__EXERCISE DETAILS__:
Return the data. Every word must match.
*** EXERCISE MATERIALS Section Begins ***
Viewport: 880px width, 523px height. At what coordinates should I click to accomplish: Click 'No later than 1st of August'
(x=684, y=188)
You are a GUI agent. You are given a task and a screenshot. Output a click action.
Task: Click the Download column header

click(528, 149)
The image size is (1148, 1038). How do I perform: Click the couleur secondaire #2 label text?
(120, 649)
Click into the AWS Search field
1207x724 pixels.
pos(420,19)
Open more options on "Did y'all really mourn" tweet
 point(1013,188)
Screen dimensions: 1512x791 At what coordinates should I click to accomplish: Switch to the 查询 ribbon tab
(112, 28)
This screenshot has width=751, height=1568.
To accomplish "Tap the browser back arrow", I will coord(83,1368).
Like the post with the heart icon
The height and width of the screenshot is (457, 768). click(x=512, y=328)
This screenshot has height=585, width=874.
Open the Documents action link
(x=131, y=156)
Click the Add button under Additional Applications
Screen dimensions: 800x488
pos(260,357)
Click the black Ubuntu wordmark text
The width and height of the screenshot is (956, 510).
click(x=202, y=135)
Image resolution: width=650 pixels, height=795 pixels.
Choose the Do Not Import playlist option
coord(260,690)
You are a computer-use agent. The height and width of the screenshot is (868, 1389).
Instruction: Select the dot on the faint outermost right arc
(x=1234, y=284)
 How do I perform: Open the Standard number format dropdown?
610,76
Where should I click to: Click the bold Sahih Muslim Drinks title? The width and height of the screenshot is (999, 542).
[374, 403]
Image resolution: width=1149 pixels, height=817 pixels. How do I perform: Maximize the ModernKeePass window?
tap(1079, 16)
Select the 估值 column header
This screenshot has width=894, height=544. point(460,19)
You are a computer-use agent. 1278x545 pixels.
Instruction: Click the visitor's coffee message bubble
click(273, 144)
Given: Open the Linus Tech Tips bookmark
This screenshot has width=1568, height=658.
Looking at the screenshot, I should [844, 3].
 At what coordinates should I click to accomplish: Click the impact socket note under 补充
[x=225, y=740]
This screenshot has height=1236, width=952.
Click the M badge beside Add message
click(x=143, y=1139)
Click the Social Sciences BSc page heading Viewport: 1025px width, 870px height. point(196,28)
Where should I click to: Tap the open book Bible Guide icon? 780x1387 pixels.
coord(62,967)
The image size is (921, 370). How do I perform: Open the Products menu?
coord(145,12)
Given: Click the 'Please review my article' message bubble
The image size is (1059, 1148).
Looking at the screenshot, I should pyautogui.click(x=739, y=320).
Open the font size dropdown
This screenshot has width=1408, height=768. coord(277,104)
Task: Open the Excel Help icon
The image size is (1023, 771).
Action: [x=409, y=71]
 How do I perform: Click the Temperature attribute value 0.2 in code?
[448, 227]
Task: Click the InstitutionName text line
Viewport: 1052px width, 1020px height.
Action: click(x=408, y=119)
*** EXERCISE MATERIALS Section Ends ***
__OUTPUT BELOW__:
Viewport: 880px width, 523px height. At what coordinates should I click to accomplish: Click 'No later than 1st of August'
(x=684, y=188)
You are a GUI agent. You are given a task and a screenshot. Output a click action.
Task: Click the Download column header

click(528, 149)
The image size is (1148, 1038). How do I perform: Click the couleur secondaire #2 label text?
(120, 649)
Click into the AWS Search field
1207x724 pixels.
pos(420,19)
Open more options on "Did y'all really mourn" tweet
 point(1013,188)
Screen dimensions: 1512x791 At what coordinates should I click to accomplish: Switch to the 查询 ribbon tab
(112, 28)
This screenshot has width=751, height=1568.
To accomplish "Tap the browser back arrow", I will coord(83,1368).
Like the post with the heart icon
The height and width of the screenshot is (457, 768). click(x=512, y=328)
This screenshot has height=585, width=874.
Open the Documents action link
(x=131, y=156)
Click the Add button under Additional Applications
Screen dimensions: 800x488
pos(260,357)
Click the black Ubuntu wordmark text
The width and height of the screenshot is (956, 510).
click(x=202, y=135)
Image resolution: width=650 pixels, height=795 pixels.
Choose the Do Not Import playlist option
coord(260,690)
You are a computer-use agent. The height and width of the screenshot is (868, 1389).
Instruction: Select the dot on the faint outermost right arc
(x=1234, y=284)
 How do I perform: Open the Standard number format dropdown?
610,76
Where should I click to: Click the bold Sahih Muslim Drinks title? The width and height of the screenshot is (999, 542).
[374, 403]
Image resolution: width=1149 pixels, height=817 pixels. How do I perform: Maximize the ModernKeePass window?
tap(1079, 16)
Select the 估值 column header
This screenshot has width=894, height=544. point(460,19)
You are a computer-use agent. 1278x545 pixels.
Instruction: Click the visitor's coffee message bubble
click(273, 144)
Given: Open the Linus Tech Tips bookmark
This screenshot has width=1568, height=658.
Looking at the screenshot, I should [844, 3].
 At what coordinates should I click to accomplish: Click the impact socket note under 补充
[x=225, y=740]
This screenshot has height=1236, width=952.
Click the M badge beside Add message
click(x=143, y=1139)
Click the Social Sciences BSc page heading Viewport: 1025px width, 870px height. point(196,28)
Where should I click to: Tap the open book Bible Guide icon? 780x1387 pixels.
coord(62,967)
The image size is (921, 370). How do I perform: Open the Products menu?
coord(145,12)
Given: Click the 'Please review my article' message bubble
The image size is (1059, 1148).
Looking at the screenshot, I should pyautogui.click(x=739, y=320).
Open the font size dropdown
This screenshot has width=1408, height=768. coord(277,104)
Task: Open the Excel Help icon
The image size is (1023, 771).
Action: [x=409, y=71]
 How do I perform: Click the Temperature attribute value 0.2 in code?
[448, 227]
Task: Click the InstitutionName text line
Viewport: 1052px width, 1020px height.
Action: click(x=408, y=119)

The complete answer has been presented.